United States or Djibouti ? Vote for the TOP Country of the Week !


De vraag geschiedde, terwijl beiden stilstonden voor het hok van een prachtigen Afrikaanschen leeuw. Zij was dus zeer natuurlijk. Maar dommer, kinderachtiger vraag kon er niet bestaan, en zulks juist op het oogenblik, dat de Raadpensionaris iets dacht te zullen hooren. "Maar Uwe Hoogheid!" antwoordde De Witt. "Er zijn immers geen leeuwen in de Geüniëerde Provinciën."

"Ik ben den hoogleeraar wel geobligeerd voor zijne goede opinie te mijnen aanzien en wenschte zeer, even content over mij zelf te zijn als hij het is." "Uwe Hoogheid is zeer nederig," hernam de Raadpensionaris glimlachend.

Intusschen reken ik mij gelukkig te zien, dat Uwe Edelheid weder geheel gekleed is. Waarschijnlijk is dus de indispositie geheel en al geweken." "Uwe Hoogheid is wel goed," antwoordde de Raadpensionaris, "zooveel attentie voor mijn persoon te toonen, en ik acht mij gelukkig, haar te kunnen verzekeren, dat de kleine indispositie weder geheel en al voorbij is.

Doch nog iets. De ridder Buat...." Het gelaat van den Raadpensionaris betrok. "De ridder Buat," vervolgde de Prins, zonder schijnbaar iets van de verandering in De Witts trekken te bemerken, "is door u beschuldigd van geheime briefwisseling met den vijand en in hechtenis genomen." "Door mij in hechtenis genomen?
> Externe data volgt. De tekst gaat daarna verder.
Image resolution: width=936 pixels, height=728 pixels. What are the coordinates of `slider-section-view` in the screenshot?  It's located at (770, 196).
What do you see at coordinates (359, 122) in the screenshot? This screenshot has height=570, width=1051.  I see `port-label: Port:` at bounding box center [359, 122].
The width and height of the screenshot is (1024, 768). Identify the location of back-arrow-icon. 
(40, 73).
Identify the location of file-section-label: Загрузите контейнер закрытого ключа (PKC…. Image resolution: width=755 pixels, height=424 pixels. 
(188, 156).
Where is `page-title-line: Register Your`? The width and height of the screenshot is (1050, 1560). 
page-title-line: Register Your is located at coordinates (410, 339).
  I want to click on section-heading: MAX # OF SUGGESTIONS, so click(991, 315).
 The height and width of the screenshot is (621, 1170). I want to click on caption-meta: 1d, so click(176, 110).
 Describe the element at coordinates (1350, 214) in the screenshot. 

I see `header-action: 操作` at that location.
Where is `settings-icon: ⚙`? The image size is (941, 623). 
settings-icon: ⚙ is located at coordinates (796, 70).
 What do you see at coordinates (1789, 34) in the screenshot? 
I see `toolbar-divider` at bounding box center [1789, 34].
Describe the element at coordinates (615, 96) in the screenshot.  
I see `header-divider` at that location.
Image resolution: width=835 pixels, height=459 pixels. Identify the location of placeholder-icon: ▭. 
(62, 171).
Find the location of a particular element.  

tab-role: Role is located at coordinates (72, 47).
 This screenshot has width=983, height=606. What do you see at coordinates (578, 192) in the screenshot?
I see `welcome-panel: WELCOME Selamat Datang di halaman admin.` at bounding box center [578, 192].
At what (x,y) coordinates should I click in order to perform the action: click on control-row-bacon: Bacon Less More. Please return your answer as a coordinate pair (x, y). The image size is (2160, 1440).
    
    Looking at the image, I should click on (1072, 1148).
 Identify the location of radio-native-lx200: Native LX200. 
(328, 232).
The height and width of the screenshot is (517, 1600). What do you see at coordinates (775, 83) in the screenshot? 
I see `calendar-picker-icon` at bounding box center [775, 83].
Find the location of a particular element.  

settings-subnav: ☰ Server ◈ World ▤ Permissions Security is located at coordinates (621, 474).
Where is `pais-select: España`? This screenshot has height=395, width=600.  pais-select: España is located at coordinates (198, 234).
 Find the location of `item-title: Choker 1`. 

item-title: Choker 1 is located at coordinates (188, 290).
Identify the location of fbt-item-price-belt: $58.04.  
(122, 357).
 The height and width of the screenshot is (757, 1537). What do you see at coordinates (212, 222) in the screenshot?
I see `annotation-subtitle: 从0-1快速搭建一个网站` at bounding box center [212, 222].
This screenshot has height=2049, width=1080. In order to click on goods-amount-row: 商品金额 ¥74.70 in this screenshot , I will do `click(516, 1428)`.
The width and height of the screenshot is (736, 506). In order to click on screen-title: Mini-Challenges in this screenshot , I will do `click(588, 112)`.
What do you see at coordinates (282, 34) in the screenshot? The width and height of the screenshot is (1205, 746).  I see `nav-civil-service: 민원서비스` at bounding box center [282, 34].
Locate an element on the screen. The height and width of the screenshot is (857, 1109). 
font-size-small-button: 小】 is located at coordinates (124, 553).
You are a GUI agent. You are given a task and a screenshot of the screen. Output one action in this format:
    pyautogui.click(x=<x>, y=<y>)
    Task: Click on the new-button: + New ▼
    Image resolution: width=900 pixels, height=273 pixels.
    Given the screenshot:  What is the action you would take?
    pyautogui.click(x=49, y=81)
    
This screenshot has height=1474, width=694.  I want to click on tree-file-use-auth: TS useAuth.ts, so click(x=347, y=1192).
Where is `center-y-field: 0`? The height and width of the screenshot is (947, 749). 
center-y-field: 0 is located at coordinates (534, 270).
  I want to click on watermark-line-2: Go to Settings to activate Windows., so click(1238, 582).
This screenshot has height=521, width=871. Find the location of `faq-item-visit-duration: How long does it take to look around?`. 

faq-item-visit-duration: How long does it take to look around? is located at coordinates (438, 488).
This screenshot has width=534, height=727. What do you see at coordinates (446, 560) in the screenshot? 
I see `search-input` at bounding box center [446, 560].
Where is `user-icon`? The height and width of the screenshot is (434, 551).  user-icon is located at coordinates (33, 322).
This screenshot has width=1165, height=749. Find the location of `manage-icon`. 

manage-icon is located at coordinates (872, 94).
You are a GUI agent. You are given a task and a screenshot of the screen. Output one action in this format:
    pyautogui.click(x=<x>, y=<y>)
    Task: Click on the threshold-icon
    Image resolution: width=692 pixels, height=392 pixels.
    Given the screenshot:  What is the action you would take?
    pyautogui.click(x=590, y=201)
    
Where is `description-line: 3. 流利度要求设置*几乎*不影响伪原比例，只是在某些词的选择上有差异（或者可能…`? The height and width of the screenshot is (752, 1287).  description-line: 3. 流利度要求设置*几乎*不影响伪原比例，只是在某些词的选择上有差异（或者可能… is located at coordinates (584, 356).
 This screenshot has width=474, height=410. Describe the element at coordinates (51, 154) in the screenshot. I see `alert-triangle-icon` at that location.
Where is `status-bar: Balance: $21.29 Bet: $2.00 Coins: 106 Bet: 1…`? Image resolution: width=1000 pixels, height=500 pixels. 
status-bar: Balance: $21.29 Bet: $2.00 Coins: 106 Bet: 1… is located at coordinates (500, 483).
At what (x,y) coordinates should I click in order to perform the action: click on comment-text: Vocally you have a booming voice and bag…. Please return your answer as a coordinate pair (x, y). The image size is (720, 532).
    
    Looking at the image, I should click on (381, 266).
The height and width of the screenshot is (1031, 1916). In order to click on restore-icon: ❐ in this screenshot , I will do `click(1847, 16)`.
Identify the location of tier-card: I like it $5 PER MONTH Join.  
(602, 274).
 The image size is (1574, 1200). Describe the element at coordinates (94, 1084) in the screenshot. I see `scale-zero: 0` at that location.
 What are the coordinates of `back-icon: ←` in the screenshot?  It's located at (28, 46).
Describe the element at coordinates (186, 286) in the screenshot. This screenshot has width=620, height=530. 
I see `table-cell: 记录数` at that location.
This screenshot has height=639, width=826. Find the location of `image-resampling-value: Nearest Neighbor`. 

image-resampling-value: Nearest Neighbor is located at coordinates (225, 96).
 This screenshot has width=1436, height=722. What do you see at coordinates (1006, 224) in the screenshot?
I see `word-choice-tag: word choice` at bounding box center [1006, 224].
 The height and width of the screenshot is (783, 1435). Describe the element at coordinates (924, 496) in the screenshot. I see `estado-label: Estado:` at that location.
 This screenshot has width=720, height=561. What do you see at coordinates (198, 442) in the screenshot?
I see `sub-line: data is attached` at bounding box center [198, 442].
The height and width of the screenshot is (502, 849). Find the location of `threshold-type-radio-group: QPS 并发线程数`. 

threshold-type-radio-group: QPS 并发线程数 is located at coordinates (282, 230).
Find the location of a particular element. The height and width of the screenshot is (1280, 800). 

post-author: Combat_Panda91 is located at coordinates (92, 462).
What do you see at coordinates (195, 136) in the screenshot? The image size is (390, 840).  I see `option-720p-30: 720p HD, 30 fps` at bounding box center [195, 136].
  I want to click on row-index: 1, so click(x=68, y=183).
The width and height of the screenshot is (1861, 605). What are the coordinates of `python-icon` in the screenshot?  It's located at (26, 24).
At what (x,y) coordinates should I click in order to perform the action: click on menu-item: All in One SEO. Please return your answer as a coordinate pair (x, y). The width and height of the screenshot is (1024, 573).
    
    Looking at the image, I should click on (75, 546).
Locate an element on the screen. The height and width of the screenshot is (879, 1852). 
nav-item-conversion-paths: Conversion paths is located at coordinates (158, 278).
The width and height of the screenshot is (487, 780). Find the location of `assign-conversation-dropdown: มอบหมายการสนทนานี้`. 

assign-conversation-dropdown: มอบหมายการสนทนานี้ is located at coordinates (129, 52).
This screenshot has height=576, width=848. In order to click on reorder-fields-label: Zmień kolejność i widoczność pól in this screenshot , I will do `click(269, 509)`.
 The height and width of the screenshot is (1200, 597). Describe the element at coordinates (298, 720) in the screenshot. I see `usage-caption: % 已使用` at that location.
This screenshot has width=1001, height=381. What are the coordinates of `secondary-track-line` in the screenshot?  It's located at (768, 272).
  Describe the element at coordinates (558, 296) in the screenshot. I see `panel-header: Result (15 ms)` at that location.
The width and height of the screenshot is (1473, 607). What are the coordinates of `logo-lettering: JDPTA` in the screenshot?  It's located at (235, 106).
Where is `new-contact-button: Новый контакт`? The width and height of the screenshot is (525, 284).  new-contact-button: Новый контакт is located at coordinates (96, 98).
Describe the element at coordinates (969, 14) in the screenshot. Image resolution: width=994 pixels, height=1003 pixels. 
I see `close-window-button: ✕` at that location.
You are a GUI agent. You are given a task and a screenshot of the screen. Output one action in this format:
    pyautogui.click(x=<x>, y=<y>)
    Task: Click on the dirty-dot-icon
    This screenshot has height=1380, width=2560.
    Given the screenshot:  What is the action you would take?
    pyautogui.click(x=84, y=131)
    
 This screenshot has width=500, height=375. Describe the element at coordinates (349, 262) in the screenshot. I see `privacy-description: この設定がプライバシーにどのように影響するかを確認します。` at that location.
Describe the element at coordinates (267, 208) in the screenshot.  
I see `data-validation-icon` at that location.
Uwe Hoogheid vergist zich. Ik ben geen Fiskaal."

Nauwelijks toch was de Raadpensionaris vertrokken en de deur achter hem gesloten, of diezelfde bedaarde, onderworpen knaap sprong van zijn stoel op; twee groote tranen ontwelden aan zijn oogen, hij balde krampachtig de vuisten, en terwijl hij zenuwachtig het vertrek op en nederliep, en voor het portret van zijn overgrootvader Willem den Eerste, bleef stilstaan; riep hij uit: "Groote God!

"Waar de besognes en het interest van het Land uwe tegenwoordigheid vereischen, mijnheer de Raadpensionaris," gaf De Ruyter ten antwoord, "heeft niemand recht U op te houden. Dus tot van middag." "Adieu, mijnheer De Ruyter," zeide de Prins, terwijl hij den Luitenant-admiraal vriendelijk groette. "Ik hoop de eer te genieten, een bezoek van U te ontvangen."

De beide Heeren bleven in gespannen aandacht bij den schoorsteen staan. "Een verzoek van mijne geachte grootmoeder," zeide de Prins. "Wat hield dat verzoek in, als ik vragen mag?" De Raadpensionaris haalde eenige toegevouwen papieren uit zijn zak, legde die op de tafel neder en nam er beurtelings een van op.

"En wat zegt gij van dat herhaalde bezoek bij hare Hoogheid, de Prinses-weduwe?" vraagde Zuijlestein. "Wat zal ik er van zeggen, Zuijlestein," antwoordde de Prins. "Wat de Heer De Witt voor mij gedaan heeft, is zelden tot mijn voordeel geweest. Ik durf mij nog niet vleien." "De Raadpensionaris is voorzichtig," merkte Boreel aan.

"Zijne Hoogheid toeft vandaag lang," begon de advocaat Moleschot, de aftredende deken van dat jaar. "Zij zal, hoop ik, toch wel deelnemen aan ons festijn." "Voorzeker," zeide Cimon van Middelgeest, een der hoofdlieden. "Ik weet zeker, dat Zijne Hoogheid zal komen." "Maar de Raadpensionaris zal heden niet paraisseeren," verzekerde Johan Houttuijn, een ander hoofdman.

Barend van Galen veroorzaakte ons veel schade; gelukkig echter werd de vrede met hem den 18den April van het volgend jaar gesloten. Wat er met den Prins op het buurtmaal voorviel en wat de Raadpensionaris daarover zeide. In den tijd, waarvan wij spreken, waren de buurtvereenigingen nog in vollen bloei.